In the study “asymptomatic” was defined as not having symptoms at the time of testing, rather than never having symptoms. No information was provided on what vaccines were involved. The paper has not yet been peer reviewed.

A Vietnamese study of infected vaccinated healthcare workers found they carried high viral loads, and probably transmitted the virus between each other. They also had lower levels of neutralising antibodies, compared with vaccinated uninfected colleagues. However, antibody levels did not correlate with viral loads or severity of infection.

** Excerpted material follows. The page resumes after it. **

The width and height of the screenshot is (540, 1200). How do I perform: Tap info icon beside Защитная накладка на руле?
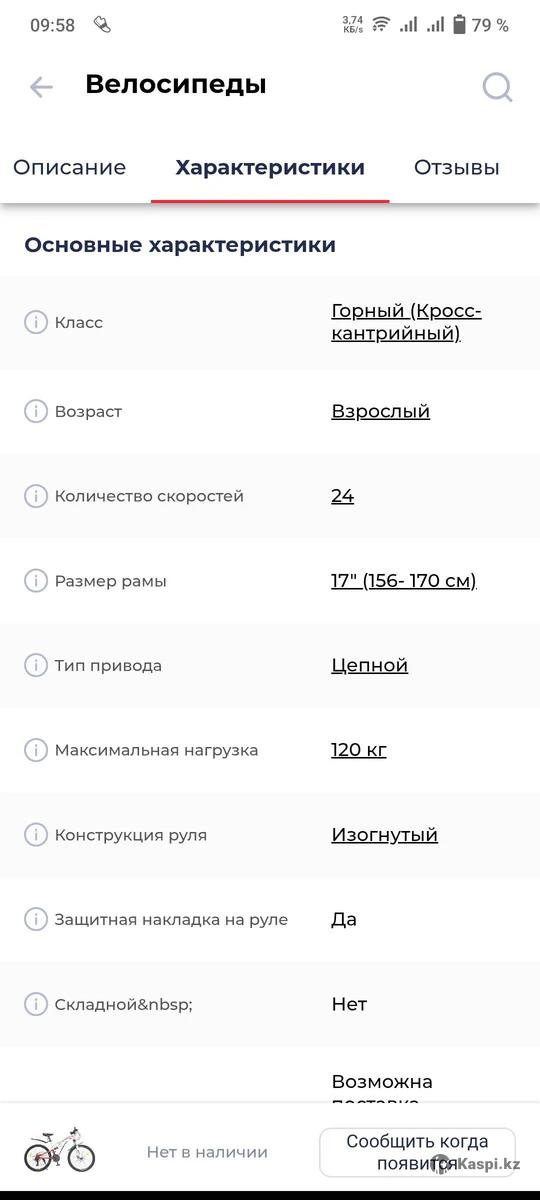pos(36,918)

Sequenced genomes all belonged to the Delta variant. Median viral loads were 251 times higher in symptomatic cases than levels for non-Delta variant infections in unvaccinated people in April and May 2020. Some of the infected workers tested positive for viral RNA for as long as 33 days, suggesting prolonged infections.

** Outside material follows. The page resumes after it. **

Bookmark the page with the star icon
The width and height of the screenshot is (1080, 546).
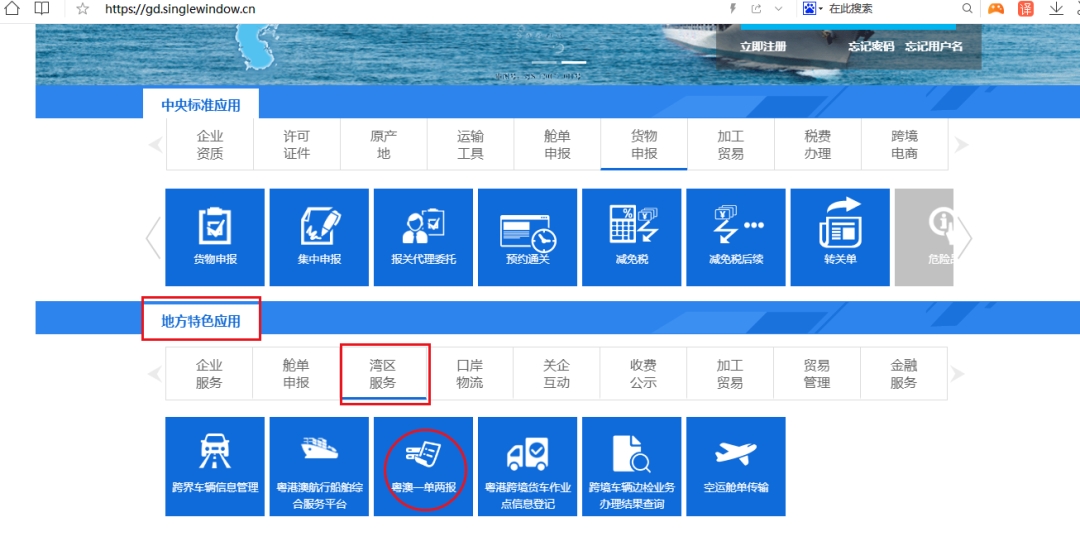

Participants were vaccinated with the AstraZeneca/Oxford vaccine, and 62 vaccinated infected workers were in the study. Mask wearing was not mandatory for these healthcare workers at the time. The paper has not yet been peer reviewed

An Italian study also found that infected vaccinated people can have high viral loads. Participants had received the Pfizer/BioNTech vaccine. Infectious virus was found in nasopharyngeal samples from both asymptomatic and symptomatic cases. 

Only 0.3% of 735,000 vaccinated tested positive after partial or complete vaccination. The study was undertaken before the Delta variant was common. The paper has not yet been peer reviewed

No safety surprises after third Pfizer vaccine shot

A small trial (with 300 participants) reports that reactions to a third Pfizer/BioNTech dose were similar to those seen after a second dose. The paper was published in Morbidity and Mortality Weekly Report.

The length of immunity from vaccines

A News Explainer in Nature discusses recent evidence about how long immunity to Covid-19 vaccines lasts, and the advantages and disadvantages of booster shots.